▸ What is needed
Repeat every entry exactly as it appears.

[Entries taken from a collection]
┄┄┄┄┄┄┄┄┄┄

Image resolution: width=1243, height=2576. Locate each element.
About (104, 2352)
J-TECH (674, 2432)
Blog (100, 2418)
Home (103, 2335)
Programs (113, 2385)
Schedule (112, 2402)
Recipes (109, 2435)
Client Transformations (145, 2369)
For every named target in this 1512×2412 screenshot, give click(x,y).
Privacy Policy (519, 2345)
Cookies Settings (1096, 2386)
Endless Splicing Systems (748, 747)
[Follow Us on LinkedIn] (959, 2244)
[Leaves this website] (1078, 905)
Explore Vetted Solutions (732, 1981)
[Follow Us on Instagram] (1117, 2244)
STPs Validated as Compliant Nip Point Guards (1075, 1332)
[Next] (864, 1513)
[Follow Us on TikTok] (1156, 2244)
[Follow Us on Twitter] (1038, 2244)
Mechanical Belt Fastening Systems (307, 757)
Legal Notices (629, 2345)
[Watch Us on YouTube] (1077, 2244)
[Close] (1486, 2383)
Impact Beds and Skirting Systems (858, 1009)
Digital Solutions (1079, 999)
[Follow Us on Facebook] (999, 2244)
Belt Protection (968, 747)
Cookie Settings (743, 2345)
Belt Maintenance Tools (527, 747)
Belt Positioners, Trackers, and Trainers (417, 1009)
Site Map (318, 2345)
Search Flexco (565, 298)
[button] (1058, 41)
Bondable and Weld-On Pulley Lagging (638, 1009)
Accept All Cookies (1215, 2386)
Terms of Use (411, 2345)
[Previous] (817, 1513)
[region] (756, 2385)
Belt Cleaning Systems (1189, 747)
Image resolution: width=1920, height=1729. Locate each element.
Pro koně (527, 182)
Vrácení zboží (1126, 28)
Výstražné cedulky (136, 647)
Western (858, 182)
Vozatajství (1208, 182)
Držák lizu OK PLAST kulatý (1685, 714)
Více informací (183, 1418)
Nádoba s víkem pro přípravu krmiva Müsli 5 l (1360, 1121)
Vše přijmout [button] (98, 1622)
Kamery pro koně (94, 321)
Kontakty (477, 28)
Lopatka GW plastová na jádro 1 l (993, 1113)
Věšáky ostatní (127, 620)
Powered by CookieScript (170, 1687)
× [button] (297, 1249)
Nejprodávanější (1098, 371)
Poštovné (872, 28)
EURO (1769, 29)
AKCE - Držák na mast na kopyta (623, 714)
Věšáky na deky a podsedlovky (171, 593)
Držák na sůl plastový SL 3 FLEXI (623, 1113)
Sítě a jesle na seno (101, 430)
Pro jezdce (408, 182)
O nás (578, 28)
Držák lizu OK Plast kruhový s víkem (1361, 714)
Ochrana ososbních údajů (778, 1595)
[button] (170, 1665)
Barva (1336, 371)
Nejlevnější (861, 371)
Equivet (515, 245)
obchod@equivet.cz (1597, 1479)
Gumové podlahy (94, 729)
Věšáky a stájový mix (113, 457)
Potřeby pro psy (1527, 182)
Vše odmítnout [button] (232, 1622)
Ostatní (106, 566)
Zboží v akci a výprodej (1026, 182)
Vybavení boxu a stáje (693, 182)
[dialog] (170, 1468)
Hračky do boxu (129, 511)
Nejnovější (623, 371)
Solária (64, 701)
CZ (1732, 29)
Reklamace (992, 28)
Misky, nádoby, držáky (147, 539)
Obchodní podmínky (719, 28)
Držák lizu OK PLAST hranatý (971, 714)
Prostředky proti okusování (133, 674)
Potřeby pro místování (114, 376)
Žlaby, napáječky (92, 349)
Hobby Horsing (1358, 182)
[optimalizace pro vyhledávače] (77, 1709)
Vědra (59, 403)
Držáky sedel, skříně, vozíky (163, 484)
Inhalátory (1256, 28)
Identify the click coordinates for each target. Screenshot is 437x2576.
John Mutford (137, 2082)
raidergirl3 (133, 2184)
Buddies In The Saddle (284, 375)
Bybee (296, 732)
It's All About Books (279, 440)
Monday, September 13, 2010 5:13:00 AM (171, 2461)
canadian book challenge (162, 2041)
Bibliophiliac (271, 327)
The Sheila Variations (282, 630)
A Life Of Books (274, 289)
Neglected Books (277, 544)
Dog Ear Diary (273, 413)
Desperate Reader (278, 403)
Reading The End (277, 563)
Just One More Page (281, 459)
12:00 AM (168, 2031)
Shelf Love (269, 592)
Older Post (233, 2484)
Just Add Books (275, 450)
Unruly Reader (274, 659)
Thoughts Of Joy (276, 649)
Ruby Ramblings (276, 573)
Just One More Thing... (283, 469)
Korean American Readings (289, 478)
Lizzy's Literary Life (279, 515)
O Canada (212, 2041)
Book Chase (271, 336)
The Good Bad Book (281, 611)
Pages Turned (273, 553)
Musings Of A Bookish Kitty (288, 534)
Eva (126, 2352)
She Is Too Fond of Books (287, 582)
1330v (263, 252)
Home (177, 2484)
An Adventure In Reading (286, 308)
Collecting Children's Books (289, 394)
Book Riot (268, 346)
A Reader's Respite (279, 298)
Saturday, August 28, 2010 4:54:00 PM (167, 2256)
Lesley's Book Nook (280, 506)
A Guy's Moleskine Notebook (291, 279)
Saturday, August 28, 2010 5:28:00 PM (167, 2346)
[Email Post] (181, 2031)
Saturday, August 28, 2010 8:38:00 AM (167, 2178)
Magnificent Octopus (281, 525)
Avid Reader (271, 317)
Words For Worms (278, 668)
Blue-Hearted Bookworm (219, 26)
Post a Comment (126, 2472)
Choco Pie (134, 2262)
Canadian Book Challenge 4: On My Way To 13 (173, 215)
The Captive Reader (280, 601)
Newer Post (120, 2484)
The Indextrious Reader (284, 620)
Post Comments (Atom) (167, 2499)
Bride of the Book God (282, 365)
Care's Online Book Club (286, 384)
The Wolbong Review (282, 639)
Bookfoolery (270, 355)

┄┄┄┄┄┄┄┄┄┄

▸ Exercise response
Image resolution: width=1243, height=2576. Locate each element.
About (104, 2352)
J-TECH (674, 2432)
Blog (100, 2418)
Home (103, 2335)
Programs (113, 2385)
Schedule (112, 2402)
Recipes (109, 2435)
Client Transformations (145, 2369)
For every named target in this 1512×2412 screenshot, give click(x,y).
Privacy Policy (519, 2345)
Cookies Settings (1096, 2386)
Endless Splicing Systems (748, 747)
[Follow Us on LinkedIn] (959, 2244)
[Leaves this website] (1078, 905)
Explore Vetted Solutions (732, 1981)
[Follow Us on Instagram] (1117, 2244)
STPs Validated as Compliant Nip Point Guards (1075, 1332)
[Next] (864, 1513)
[Follow Us on TikTok] (1156, 2244)
[Follow Us on Twitter] (1038, 2244)
Mechanical Belt Fastening Systems (307, 757)
Legal Notices (629, 2345)
[Watch Us on YouTube] (1077, 2244)
[Close] (1486, 2383)
Impact Beds and Skirting Systems (858, 1009)
Digital Solutions (1079, 999)
[Follow Us on Facebook] (999, 2244)
Belt Protection (968, 747)
Cookie Settings (743, 2345)
Belt Maintenance Tools (527, 747)
Belt Positioners, Trackers, and Trainers (417, 1009)
Site Map (318, 2345)
Search Flexco (565, 298)
[button] (1058, 41)
Bondable and Weld-On Pulley Lagging (638, 1009)
Accept All Cookies (1215, 2386)
Terms of Use (411, 2345)
[Previous] (817, 1513)
[region] (756, 2385)
Belt Cleaning Systems (1189, 747)
Image resolution: width=1920, height=1729. Locate each element.
Pro koně (527, 182)
Vrácení zboží (1126, 28)
Výstražné cedulky (136, 647)
Western (858, 182)
Vozatajství (1208, 182)
Držák lizu OK PLAST kulatý (1685, 714)
Více informací (183, 1418)
Nádoba s víkem pro přípravu krmiva Müsli 5 l (1360, 1121)
Vše přijmout [button] (98, 1622)
Kamery pro koně (94, 321)
Kontakty (477, 28)
Lopatka GW plastová na jádro 1 l (993, 1113)
Věšáky ostatní (127, 620)
Powered by CookieScript (170, 1687)
× [button] (297, 1249)
Nejprodávanější (1098, 371)
Poštovné (872, 28)
EURO (1769, 29)
AKCE - Držák na mast na kopyta (623, 714)
Věšáky na deky a podsedlovky (171, 593)
Držák na sůl plastový SL 3 FLEXI (623, 1113)
Sítě a jesle na seno (101, 430)
Pro jezdce (408, 182)
O nás (578, 28)
Držák lizu OK Plast kruhový s víkem (1361, 714)
Ochrana ososbních údajů (778, 1595)
[button] (170, 1665)
Barva (1336, 371)
Nejlevnější (861, 371)
Equivet (515, 245)
obchod@equivet.cz (1597, 1479)
Gumové podlahy (94, 729)
Věšáky a stájový mix (113, 457)
Potřeby pro psy (1527, 182)
Vše odmítnout [button] (232, 1622)
Ostatní (106, 566)
Zboží v akci a výprodej (1026, 182)
Vybavení boxu a stáje (693, 182)
[dialog] (170, 1468)
Hračky do boxu (129, 511)
Nejnovější (623, 371)
Solária (64, 701)
CZ (1732, 29)
Reklamace (992, 28)
Misky, nádoby, držáky (147, 539)
Obchodní podmínky (719, 28)
Držák lizu OK PLAST hranatý (971, 714)
Prostředky proti okusování (133, 674)
Potřeby pro místování (114, 376)
Žlaby, napáječky (92, 349)
Hobby Horsing (1358, 182)
[optimalizace pro vyhledávače] (77, 1709)
Vědra (59, 403)
Držáky sedel, skříně, vozíky (163, 484)
Inhalátory (1256, 28)
Identify the click coordinates for each target. Screenshot is 437x2576.
John Mutford (137, 2082)
raidergirl3 (133, 2184)
Buddies In The Saddle (284, 375)
Bybee (296, 732)
It's All About Books (279, 440)
Monday, September 13, 2010 5:13:00 AM (171, 2461)
canadian book challenge (162, 2041)
Bibliophiliac (271, 327)
The Sheila Variations (282, 630)
A Life Of Books (274, 289)
Neglected Books (277, 544)
Dog Ear Diary (273, 413)
Desperate Reader (278, 403)
Reading The End (277, 563)
Just One More Page (281, 459)
12:00 AM (168, 2031)
Shelf Love (269, 592)
Older Post (233, 2484)
Just Add Books (275, 450)
Unruly Reader (274, 659)
Thoughts Of Joy (276, 649)
Ruby Ramblings (276, 573)
Just One More Thing... (283, 469)
Korean American Readings (289, 478)
Lizzy's Literary Life (279, 515)
O Canada (212, 2041)
Book Chase (271, 336)
The Good Bad Book (281, 611)
Pages Turned (273, 553)
Musings Of A Bookish Kitty (288, 534)
Eva (126, 2352)
She Is Too Fond of Books (287, 582)
1330v (263, 252)
Home (177, 2484)
An Adventure In Reading (286, 308)
Collecting Children's Books (289, 394)
Book Riot (268, 346)
A Reader's Respite (279, 298)
Saturday, August 28, 2010 4:54:00 PM (167, 2256)
Lesley's Book Nook (280, 506)
A Guy's Moleskine Notebook (291, 279)
Saturday, August 28, 2010 5:28:00 PM (167, 2346)
[Email Post] (181, 2031)
Saturday, August 28, 2010 8:38:00 AM (167, 2178)
Magnificent Octopus (281, 525)
Avid Reader (271, 317)
Words For Worms (278, 668)
Blue-Hearted Bookworm (219, 26)
Post a Comment (126, 2472)
Choco Pie (134, 2262)
Canadian Book Challenge 4: On My Way To 13 (173, 215)
The Captive Reader (280, 601)
Newer Post (120, 2484)
The Indextrious Reader (284, 620)
Post Comments (Atom) (167, 2499)
Bride of the Book God (282, 365)
Care's Online Book Club (286, 384)
The Wolbong Review (282, 639)
Bookfoolery (270, 355)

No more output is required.